*Soal Materi*:
**A.** Salin bagian teks tentang politik uang dalam Pilkades mulai dari "Pemilihan Kepala Desa" sampai "dipilih dan memilih.".
**B.** Ringkas paragraf teks tentang politik uang dalam Pilkades yang diawali "Hasil beberapa penelitian" menjadi daftar butir tanpa menghilangkan fakta pokoknya.

*Kutipan Teks*:
######
Pemilihan Kepala Desa (Pilkades) serentak akan diselenggarakan di bulan Desember, bulan dimana timbul kekhawatiran akan munculnya kembali fenomena “Money Politics atau Politik Uang, yang merupakan gejala turun-temurun dari tindakan level kontestasi di atasnya. Politik uang bagian dari penghasut runtuhnya demokrasi yang bermartabat. Padahal nilai esensinya dari Pilkades adalah media berdemokrasi dan ruang kebebasan untuk dipilih dan memilih.
Hasil beberapa penelitian menyimpulkan bahwa modus atau pola politik uang dengan menggunakan tim sukses yang datang langsung kepada masyarakat untuk menjanjikan uang dengan jaminan foto copi KK maupun KTP. Ada juga moment serangan fajar. Bahkan bantuan uang oleh pihak di luar calon kepala desa, yaitu cukong-cukong yang akan mengambil “keuntungan/keberhasilan” di masa setelah Pilkades. Dan selagi etika berpolitik tidak dibenahi maka politik uang tentu akan menjamur bagai hantu yang tidak bisa disentuh namun selalu menampakkan bentuk.
######
*Cuplikan Data*:

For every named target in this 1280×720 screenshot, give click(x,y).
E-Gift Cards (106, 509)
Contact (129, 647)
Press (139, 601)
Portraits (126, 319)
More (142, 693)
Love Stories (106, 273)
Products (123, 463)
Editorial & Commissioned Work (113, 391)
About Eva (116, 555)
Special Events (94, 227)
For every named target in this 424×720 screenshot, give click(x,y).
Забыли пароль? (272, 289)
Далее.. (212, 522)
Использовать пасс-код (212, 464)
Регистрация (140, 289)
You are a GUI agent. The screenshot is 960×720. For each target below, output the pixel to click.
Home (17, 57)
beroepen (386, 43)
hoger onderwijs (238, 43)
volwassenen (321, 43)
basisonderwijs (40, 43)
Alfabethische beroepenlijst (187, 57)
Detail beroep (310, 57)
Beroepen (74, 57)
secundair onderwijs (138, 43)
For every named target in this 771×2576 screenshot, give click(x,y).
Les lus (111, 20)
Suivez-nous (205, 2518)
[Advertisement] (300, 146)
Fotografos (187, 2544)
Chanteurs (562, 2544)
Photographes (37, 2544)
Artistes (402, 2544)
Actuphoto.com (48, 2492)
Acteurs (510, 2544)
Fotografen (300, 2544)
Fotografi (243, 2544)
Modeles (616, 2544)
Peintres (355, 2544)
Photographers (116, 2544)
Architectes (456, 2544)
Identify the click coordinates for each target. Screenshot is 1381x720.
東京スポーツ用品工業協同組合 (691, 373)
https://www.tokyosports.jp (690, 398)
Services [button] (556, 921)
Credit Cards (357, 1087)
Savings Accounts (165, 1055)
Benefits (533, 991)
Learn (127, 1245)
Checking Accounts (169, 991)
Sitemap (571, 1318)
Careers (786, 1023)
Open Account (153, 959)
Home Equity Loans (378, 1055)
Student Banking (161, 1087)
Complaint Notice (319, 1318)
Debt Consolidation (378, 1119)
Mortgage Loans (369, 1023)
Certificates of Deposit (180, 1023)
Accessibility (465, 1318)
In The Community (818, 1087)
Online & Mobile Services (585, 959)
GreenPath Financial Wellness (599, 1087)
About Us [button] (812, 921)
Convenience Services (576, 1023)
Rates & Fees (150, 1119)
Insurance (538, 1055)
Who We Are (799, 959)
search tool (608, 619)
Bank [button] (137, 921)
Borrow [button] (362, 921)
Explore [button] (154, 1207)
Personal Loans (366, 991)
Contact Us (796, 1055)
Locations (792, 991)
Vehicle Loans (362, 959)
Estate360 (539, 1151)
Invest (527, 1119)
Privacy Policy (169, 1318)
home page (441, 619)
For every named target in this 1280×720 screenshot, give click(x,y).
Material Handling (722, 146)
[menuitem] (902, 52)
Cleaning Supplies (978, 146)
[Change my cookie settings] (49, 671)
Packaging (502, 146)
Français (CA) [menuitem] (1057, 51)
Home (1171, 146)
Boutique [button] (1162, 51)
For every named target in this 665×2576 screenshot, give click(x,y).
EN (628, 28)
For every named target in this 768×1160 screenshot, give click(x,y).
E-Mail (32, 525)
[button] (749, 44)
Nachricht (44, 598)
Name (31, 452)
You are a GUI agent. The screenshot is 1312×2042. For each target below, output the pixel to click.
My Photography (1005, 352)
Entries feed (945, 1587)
######
*Jawaban Tiap Butir*:
**A.**
Pemilihan Kepala Desa (Pilkades) serentak akan diselenggarakan di bulan Desember, bulan dimana timbul kekhawatiran akan munculnya kembali fenomena “Money Politics atau Politik Uang, yang merupakan gejala turun-temurun dari tindakan level kontestasi di atasnya. Politik uang bagian dari penghasut runtuhnya demokrasi yang bermartabat. Padahal nilai esensinya dari Pilkades adalah media berdemokrasi dan ruang kebebasan untuk dipilih dan memilih.

**B.**
- Beberapa penelitian menyimpulkan bahwa politik uang dijalankan lewat tim sukses yang langsung mendatangi masyarakat dan menjanjikan uang dengan jaminan fotokopi KK atau KTP.
- Ada pula momen serangan fajar.
- Bantuan uang juga datang dari pihak di luar calon kepala desa, yaitu cukong yang hendak mengambil "keuntungan/keberhasilan" setelah Pilkades.
- Selama etika berpolitik tidak dibenahi, politik uang akan terus menjamur seperti hantu yang tak bisa disentuh tetapi selalu menampakkan bentuk.